### [Problem details]
If a line of the data below holds the word "will", list it.

### [Exercise material]
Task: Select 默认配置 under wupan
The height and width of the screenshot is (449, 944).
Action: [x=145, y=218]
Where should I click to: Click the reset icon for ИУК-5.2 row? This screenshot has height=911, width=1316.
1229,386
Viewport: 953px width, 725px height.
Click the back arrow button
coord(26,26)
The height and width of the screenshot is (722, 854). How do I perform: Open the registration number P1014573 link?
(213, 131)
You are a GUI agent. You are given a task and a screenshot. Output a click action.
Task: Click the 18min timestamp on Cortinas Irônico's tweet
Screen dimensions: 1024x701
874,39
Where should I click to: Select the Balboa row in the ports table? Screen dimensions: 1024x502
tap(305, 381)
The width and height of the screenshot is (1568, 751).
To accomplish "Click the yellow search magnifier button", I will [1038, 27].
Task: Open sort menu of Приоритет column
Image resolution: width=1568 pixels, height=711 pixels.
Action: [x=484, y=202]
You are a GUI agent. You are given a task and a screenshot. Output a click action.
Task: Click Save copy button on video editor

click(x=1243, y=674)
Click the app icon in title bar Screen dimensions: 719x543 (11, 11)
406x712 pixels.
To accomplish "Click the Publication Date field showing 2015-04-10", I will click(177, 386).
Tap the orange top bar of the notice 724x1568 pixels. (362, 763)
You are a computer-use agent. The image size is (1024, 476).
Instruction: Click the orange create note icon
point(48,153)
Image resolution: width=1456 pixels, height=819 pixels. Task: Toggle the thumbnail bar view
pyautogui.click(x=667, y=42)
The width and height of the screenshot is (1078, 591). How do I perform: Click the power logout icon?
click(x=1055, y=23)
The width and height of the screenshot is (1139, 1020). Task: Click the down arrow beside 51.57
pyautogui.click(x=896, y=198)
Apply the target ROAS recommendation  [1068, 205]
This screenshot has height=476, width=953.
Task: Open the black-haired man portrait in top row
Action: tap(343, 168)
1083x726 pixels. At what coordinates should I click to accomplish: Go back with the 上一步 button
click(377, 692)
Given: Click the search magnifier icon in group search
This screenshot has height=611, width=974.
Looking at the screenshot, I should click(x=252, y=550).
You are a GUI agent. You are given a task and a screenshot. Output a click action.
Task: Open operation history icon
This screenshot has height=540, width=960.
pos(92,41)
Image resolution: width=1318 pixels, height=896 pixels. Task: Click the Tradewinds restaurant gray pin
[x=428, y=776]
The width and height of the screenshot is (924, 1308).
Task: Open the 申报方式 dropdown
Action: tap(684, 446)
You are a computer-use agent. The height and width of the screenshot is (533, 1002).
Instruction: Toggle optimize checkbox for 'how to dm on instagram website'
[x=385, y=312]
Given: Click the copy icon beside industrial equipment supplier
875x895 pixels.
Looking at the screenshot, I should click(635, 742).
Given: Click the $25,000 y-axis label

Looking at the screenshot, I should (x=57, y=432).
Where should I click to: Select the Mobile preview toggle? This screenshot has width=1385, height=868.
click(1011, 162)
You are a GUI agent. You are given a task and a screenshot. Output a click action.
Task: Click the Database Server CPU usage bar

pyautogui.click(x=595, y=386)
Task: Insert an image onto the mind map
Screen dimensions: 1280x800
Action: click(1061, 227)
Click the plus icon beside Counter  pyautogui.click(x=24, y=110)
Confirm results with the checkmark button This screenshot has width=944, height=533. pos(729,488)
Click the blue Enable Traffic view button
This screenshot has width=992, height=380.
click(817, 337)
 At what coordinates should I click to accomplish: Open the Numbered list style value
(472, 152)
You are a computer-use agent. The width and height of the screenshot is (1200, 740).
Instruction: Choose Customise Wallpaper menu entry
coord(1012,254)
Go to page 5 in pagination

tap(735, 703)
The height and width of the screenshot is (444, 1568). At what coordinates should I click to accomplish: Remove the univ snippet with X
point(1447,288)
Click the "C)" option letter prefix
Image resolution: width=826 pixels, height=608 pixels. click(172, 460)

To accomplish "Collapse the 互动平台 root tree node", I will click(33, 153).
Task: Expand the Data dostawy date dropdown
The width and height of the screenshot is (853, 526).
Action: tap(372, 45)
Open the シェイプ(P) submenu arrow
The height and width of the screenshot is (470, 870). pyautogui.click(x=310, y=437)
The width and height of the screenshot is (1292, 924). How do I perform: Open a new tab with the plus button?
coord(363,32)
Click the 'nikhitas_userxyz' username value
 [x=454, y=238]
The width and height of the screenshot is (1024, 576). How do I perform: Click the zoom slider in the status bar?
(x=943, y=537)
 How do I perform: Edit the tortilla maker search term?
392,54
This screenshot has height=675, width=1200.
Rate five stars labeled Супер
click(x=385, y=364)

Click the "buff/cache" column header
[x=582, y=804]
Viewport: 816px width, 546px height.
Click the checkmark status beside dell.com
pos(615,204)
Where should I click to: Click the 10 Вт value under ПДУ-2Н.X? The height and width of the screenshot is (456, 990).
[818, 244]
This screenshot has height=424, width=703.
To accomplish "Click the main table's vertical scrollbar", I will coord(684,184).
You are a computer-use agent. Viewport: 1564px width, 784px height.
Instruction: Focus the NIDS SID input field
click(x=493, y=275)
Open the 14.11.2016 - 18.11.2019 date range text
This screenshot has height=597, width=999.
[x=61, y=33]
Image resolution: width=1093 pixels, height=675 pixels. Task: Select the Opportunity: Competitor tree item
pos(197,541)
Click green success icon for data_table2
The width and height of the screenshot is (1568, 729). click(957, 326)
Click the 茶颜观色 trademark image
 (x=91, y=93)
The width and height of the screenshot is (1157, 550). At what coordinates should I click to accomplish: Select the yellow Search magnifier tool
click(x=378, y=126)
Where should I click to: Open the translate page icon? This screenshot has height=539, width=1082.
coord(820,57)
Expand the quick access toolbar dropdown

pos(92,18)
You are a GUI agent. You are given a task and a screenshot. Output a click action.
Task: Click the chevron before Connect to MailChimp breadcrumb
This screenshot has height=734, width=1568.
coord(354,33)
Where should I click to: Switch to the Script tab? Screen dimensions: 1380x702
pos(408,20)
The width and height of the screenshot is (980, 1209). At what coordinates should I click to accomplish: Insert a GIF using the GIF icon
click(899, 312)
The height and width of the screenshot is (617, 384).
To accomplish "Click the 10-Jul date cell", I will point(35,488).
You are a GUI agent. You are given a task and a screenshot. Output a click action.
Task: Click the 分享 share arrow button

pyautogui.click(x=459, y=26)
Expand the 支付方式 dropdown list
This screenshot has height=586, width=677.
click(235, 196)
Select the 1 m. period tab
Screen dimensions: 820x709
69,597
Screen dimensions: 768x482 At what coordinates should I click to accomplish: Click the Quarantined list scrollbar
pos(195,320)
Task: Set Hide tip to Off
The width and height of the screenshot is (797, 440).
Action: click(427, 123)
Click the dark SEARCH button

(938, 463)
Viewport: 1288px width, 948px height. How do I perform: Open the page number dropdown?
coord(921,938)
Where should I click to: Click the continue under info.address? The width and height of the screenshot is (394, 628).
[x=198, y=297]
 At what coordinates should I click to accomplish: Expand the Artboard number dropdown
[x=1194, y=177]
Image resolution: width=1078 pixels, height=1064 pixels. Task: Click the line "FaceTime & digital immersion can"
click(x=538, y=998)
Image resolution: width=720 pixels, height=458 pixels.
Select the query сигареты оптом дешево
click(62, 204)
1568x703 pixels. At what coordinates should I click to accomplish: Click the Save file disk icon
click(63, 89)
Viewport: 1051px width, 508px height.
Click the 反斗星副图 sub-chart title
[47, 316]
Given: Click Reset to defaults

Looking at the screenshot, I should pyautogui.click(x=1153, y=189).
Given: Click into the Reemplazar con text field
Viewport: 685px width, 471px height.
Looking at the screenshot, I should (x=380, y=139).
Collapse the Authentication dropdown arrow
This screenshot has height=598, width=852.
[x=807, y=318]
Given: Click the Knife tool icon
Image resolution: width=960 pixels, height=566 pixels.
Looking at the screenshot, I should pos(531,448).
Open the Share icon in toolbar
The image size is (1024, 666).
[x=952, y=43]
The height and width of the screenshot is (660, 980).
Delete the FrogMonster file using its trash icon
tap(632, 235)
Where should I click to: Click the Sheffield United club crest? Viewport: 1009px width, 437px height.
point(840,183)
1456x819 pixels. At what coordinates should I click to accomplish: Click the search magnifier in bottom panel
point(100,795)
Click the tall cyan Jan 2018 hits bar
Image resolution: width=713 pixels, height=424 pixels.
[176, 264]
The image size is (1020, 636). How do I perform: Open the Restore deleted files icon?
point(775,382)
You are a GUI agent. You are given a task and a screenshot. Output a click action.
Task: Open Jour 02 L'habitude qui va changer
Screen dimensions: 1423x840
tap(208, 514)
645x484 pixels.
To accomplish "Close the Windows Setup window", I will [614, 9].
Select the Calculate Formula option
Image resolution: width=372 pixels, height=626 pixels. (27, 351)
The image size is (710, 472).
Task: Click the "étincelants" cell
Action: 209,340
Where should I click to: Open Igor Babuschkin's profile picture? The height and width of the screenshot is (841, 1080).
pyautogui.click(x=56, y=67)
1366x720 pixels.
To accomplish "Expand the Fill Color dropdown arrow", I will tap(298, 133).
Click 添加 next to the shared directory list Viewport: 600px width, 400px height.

### [Response]
To accomplish "Click the yellow search magnifier button", I will [1038, 27].
To accomplish "Click the Publication Date field showing 2015-04-10", I will click(177, 386).
To accomplish "Collapse the 互动平台 root tree node", I will click(33, 153).
To accomplish "Click the main table's vertical scrollbar", I will coord(684,184).
To accomplish "Click the 10-Jul date cell", I will point(35,488).
To accomplish "Close the Windows Setup window", I will [614, 9].
To accomplish "Expand the Fill Color dropdown arrow", I will tap(298, 133).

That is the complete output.